Have to say I'm pretty impressed.

It's a pretty blatant Jaco-style defretted Fender Jazz Bass clone (which is fine with me). Heavy ash body, maple neck, rosewood fingerboard. Nothing fancy.

Picking it up, you wouldn't mistake it for a super high end, expensive instrument. But... it plays fine, sounds great, looks decent, and gets the job done. I can find some small cosmetic flaws like side-dots that aren't perfectly centered, a chip in the rosewood where they installed the nut, and one of the pickup screws that wasn't really in straight. But nothing that affects playability or sound. Really nothing "wrong" with it in that sense.

The rosewood is super dry. Definitely going to hit that with some lemon oil as soon as I get a chance.

It is also quite neck-heavy; doesn't really want to sit nicely on my lap. I haven't tried putting a strap on it yet, so I don't know if that would fix it. It's also been a long time since I've played a regular Fender Jazz Bass, so I don't remember if that's just something they always do, or if the weight distribution on this one makes it worse than normal.

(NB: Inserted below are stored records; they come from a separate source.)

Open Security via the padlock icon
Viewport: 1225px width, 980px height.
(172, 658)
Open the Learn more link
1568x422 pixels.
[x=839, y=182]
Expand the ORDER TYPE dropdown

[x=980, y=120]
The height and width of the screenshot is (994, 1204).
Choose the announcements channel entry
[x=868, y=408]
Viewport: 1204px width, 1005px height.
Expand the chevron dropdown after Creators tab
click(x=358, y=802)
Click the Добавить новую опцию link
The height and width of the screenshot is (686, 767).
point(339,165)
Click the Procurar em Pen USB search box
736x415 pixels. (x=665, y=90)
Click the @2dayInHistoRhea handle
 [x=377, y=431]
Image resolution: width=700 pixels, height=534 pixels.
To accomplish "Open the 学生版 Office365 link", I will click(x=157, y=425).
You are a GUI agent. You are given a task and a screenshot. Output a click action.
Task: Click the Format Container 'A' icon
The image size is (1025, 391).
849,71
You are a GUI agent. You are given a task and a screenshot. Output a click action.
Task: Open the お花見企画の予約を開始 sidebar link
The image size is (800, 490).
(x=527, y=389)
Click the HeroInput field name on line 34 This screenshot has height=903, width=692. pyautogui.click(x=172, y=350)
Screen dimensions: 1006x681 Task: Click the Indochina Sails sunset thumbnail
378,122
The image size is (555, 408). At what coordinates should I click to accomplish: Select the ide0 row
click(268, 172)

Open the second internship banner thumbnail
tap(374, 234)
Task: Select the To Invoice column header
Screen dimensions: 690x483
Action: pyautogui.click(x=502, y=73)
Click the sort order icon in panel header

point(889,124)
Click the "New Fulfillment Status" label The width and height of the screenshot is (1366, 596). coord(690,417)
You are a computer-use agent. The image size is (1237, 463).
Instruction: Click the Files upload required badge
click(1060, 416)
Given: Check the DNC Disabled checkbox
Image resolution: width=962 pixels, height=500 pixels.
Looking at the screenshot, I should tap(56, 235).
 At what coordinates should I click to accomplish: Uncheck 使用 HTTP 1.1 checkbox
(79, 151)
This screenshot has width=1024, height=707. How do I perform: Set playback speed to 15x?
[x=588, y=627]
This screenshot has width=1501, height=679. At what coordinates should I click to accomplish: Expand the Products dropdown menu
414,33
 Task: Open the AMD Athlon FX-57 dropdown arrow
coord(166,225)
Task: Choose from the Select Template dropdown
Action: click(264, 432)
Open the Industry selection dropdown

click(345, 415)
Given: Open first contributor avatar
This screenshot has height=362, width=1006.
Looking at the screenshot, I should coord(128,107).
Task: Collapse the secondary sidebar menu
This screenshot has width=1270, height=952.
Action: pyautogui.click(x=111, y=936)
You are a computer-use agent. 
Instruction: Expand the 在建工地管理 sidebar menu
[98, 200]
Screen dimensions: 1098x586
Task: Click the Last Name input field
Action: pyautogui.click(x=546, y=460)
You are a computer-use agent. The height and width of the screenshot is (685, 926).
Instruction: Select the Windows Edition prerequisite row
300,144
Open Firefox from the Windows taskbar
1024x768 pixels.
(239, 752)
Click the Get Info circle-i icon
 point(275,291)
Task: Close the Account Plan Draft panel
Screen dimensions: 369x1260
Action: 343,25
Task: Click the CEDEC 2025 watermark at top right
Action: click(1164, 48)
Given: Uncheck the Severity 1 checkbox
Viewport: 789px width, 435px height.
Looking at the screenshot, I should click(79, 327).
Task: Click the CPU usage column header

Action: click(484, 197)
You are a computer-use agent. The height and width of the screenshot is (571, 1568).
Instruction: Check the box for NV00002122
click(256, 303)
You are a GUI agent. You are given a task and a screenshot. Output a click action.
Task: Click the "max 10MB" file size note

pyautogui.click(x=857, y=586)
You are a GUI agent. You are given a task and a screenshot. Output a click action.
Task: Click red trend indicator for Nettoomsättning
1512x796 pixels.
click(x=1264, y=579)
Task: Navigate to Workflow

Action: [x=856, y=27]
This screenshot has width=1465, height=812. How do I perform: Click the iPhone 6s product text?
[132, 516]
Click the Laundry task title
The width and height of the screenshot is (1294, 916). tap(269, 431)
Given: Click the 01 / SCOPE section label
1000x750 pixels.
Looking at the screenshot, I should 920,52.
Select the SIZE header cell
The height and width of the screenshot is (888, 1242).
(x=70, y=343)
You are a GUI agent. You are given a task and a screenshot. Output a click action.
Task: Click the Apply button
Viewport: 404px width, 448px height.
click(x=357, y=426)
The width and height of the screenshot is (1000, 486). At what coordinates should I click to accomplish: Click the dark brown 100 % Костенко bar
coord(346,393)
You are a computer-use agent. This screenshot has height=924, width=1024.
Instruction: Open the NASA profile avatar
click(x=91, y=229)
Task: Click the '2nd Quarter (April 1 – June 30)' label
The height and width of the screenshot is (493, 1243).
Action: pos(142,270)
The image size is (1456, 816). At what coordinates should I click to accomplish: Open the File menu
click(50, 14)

Like I said, overall, I'm definitely impressed. I've played basses that cost ten times as much that didn't play or sound as nice as this. If you're looking for a fretless and don't want to spend a lot, or you're looking for a cheap workhorse that you can take to gigs and not worry too much about, these are certainly worth looking at.


----------



## Hollowway (Oct 30, 2016)

Nice. I want to get a cheap jazz 4 string myself. Who/where makes these?


----------



## thraxil (Oct 30, 2016)

Hollowway said:


> Nice. I want to get a cheap jazz 4 string myself. Who/where makes these?



Sorry, it's buried in there after the first picture. Harley Benton. Popular cheap brand in the EU. Don't know if they've made it over to the US at all (I don't remember ever running across them when I still lived over there). Got mine from Thomann.de: https://www.thomann.de/gb/harley_benton_jb_40fl_sb.htm


----------



## TemjinStrife (Oct 30, 2016)

Squier did a fretless Jaco-alike at one point.


----------



## Miek (Oct 30, 2016)

I think they even used ebanol for those fretboards which is a hella cool fretless material.

Nice bass OP! Don't think I'll be dipping my toes in the world of fretless anytime soon but i've always loved the sound.


----------



## Rachmaninoff (Oct 30, 2016)

It's cheap and it gets the job done, so that's fine. HNBD, dude.


----------



## Hollowway (Oct 30, 2016)

thraxil said:


> Sorry, it's buried in there after the first picture. Harley Benton. Popular cheap brand in the EU. Don't know if they've made it over to the US at all (I don't remember ever running across them when I still lived over there). Got mine from Thomann.de: https://www.thomann.de/gb/harley_benton_jb_40fl_sb.htm



Yeah, I saw that they were Harley Benton, but I didn't know if it was the lower end brand of another known company, or if they make them in a factory we know about in china/indo/korea.


----------



## Nlelith (Oct 31, 2016)

HNBD!

AFAIK, Harley Benton is Thomann's own brand. Not sure where they made, but most of the time people are pretty happy with them.


----------



## Faldoe (Dec 2, 2016)

Nice bass for the money.


----------



## Rizzo (Dec 3, 2016)

Been watching this same bass for a while. Sadly they don't have it left handed


----------